## What you are asked to do:
Your answer should consist of the lines below that hold the word "right".

## Data shown:
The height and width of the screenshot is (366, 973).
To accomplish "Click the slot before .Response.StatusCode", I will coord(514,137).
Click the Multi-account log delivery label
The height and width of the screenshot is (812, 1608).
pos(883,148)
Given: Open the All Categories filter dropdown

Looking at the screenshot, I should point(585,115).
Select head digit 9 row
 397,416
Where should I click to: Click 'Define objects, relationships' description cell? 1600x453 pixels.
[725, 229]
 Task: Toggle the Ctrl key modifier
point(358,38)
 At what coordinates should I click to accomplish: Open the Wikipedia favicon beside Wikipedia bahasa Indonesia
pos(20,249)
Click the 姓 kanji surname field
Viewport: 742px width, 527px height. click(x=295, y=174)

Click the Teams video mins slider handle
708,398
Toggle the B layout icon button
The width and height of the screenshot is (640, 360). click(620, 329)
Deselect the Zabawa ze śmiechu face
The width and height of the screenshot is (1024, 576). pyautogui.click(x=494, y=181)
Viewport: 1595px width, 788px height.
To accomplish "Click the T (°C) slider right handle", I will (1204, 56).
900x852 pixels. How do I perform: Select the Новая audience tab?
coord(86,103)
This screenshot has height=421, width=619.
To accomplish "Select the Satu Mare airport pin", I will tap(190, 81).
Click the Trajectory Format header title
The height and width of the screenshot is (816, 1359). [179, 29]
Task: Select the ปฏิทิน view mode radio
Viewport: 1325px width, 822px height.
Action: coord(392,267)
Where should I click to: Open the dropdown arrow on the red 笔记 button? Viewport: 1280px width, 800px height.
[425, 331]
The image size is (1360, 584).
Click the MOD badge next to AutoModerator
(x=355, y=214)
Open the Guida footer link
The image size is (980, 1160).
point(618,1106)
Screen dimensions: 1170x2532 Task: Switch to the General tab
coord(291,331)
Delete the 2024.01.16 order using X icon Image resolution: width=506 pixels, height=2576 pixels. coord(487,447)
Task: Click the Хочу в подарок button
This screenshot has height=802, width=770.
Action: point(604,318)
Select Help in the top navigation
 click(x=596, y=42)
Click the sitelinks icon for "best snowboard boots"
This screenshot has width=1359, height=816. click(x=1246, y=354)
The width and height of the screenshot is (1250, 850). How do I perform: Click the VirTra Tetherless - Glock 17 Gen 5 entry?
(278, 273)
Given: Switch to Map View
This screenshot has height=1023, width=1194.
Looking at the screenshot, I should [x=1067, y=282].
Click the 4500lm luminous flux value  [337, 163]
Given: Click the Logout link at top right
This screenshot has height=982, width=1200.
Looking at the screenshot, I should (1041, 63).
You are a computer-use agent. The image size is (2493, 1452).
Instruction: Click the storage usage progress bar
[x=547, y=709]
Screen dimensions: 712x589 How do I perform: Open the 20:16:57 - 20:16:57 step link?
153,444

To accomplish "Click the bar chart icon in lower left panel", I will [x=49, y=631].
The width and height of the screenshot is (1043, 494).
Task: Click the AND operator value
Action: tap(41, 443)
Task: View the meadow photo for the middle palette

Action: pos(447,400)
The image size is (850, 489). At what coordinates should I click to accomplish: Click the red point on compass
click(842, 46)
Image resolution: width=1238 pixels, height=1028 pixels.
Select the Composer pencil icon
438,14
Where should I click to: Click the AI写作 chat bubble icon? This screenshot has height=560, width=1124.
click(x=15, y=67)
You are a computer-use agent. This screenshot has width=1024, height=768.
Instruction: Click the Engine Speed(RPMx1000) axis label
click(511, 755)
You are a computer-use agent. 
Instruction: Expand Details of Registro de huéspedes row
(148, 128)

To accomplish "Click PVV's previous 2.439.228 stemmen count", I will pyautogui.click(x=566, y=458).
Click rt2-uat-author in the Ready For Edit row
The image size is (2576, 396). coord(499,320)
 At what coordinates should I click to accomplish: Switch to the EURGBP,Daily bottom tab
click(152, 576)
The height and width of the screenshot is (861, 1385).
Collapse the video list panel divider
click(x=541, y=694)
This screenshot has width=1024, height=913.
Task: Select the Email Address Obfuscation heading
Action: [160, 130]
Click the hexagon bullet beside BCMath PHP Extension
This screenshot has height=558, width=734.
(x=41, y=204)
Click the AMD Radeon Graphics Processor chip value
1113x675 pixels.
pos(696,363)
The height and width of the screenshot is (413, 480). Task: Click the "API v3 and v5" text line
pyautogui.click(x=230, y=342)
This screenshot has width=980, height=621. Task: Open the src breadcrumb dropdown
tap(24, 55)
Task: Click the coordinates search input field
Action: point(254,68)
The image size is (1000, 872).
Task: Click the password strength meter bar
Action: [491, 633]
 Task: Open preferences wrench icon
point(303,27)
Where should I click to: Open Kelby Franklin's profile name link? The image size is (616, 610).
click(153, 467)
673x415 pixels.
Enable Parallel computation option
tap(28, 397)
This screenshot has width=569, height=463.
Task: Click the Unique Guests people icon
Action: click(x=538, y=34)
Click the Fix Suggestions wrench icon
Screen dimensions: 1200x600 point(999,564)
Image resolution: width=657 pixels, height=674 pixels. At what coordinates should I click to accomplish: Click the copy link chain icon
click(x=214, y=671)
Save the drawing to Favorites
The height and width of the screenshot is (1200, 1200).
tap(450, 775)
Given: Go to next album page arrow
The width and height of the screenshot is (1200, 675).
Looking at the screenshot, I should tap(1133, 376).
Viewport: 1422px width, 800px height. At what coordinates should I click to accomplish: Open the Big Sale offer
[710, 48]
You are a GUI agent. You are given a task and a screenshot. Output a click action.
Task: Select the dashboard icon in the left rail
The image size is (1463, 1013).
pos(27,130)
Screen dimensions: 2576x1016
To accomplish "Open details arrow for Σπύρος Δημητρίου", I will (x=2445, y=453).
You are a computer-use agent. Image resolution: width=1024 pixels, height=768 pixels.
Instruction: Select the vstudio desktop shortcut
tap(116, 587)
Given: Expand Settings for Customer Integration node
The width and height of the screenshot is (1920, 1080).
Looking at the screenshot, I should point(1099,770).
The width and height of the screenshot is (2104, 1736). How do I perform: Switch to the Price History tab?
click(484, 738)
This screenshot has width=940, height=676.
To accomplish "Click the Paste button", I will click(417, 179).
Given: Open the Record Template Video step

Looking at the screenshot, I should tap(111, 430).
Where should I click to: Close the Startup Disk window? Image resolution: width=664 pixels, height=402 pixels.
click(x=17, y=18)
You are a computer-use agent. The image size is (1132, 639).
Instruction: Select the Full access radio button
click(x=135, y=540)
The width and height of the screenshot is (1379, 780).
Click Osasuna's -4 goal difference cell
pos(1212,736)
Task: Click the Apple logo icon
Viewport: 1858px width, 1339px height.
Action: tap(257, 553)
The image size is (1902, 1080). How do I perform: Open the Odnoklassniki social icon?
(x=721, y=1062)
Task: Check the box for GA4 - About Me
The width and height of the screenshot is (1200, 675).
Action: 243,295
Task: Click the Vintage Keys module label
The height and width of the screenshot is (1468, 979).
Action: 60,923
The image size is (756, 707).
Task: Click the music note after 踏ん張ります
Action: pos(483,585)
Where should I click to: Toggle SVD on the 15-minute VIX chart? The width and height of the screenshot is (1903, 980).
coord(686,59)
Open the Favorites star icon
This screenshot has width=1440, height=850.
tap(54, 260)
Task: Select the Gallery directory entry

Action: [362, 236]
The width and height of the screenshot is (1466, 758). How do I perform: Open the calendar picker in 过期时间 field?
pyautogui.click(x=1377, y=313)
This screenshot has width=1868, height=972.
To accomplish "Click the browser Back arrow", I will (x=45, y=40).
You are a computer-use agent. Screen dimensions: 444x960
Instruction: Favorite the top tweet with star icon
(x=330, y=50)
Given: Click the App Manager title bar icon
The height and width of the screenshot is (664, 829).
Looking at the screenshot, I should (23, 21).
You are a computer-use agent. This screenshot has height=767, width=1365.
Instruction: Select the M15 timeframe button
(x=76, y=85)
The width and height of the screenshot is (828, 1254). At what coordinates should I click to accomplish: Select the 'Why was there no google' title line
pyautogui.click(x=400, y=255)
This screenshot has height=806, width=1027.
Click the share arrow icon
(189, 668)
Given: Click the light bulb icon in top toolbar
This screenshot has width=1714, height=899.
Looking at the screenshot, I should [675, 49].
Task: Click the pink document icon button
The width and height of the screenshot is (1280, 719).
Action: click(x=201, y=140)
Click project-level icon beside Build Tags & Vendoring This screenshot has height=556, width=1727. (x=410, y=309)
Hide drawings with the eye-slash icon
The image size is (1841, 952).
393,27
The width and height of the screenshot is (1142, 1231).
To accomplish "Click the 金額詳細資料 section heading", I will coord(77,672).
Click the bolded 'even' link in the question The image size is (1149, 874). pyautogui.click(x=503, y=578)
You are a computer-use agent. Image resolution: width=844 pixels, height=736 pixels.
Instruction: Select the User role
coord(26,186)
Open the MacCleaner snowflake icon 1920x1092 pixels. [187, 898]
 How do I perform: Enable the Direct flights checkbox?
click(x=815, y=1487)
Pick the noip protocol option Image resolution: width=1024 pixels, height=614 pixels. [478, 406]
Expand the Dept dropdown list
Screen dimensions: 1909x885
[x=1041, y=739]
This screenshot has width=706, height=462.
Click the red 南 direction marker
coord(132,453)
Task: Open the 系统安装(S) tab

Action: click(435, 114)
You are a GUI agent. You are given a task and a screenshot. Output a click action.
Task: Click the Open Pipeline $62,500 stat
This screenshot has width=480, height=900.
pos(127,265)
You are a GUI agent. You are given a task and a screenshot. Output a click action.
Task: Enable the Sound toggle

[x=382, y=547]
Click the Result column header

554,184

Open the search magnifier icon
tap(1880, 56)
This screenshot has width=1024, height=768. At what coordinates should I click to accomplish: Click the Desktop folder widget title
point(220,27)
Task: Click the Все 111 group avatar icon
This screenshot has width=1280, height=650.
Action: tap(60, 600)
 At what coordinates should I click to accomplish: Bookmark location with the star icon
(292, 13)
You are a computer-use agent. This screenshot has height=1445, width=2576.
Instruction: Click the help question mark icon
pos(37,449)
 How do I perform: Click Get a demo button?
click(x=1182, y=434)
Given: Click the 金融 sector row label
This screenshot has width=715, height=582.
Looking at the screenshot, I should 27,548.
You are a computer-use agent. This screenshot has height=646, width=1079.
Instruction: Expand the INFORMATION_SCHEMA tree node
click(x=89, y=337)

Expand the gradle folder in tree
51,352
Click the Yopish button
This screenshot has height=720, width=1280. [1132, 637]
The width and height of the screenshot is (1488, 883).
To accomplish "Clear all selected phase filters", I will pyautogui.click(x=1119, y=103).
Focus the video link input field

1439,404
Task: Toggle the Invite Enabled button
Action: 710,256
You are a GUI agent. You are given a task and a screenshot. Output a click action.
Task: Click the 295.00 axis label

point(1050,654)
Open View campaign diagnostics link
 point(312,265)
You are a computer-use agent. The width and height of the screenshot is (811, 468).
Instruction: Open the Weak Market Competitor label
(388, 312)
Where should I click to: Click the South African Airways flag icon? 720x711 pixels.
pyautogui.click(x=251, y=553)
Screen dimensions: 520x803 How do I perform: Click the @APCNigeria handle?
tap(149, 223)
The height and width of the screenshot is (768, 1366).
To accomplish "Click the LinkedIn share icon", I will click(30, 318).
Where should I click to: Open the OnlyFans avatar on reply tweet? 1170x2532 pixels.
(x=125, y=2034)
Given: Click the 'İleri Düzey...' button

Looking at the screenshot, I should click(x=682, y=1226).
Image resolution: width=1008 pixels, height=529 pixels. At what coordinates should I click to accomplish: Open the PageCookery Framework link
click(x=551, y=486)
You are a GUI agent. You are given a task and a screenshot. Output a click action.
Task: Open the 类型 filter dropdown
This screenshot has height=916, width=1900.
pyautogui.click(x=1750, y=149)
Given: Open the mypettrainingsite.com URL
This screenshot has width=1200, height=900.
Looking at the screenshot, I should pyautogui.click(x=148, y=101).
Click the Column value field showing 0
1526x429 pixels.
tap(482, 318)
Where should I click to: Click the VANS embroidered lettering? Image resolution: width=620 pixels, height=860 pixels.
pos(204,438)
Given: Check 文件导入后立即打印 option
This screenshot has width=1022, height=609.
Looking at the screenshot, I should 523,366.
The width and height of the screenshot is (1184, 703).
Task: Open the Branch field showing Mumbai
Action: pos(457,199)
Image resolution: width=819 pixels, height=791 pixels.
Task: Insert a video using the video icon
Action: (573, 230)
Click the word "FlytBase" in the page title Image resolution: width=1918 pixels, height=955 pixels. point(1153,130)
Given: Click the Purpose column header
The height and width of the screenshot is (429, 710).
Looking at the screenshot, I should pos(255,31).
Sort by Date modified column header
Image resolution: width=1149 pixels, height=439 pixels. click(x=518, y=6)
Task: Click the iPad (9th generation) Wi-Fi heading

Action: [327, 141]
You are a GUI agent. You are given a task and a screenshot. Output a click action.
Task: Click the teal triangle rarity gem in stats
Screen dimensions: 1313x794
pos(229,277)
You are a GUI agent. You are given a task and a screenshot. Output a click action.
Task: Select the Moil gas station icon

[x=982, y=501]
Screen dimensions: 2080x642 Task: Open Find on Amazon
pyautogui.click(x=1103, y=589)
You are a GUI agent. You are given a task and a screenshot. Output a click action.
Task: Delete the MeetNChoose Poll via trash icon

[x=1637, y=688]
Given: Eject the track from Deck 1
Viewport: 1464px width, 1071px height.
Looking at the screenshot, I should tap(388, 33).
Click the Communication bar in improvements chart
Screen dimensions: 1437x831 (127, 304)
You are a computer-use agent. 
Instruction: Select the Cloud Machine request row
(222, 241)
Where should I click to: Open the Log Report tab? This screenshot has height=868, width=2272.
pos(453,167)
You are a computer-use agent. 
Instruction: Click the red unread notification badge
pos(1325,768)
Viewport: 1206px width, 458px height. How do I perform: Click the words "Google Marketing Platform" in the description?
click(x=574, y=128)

## Exercise response:
To accomplish "Click the T (°C) slider right handle", I will (1204, 56).
Given: Click the Logout link at top right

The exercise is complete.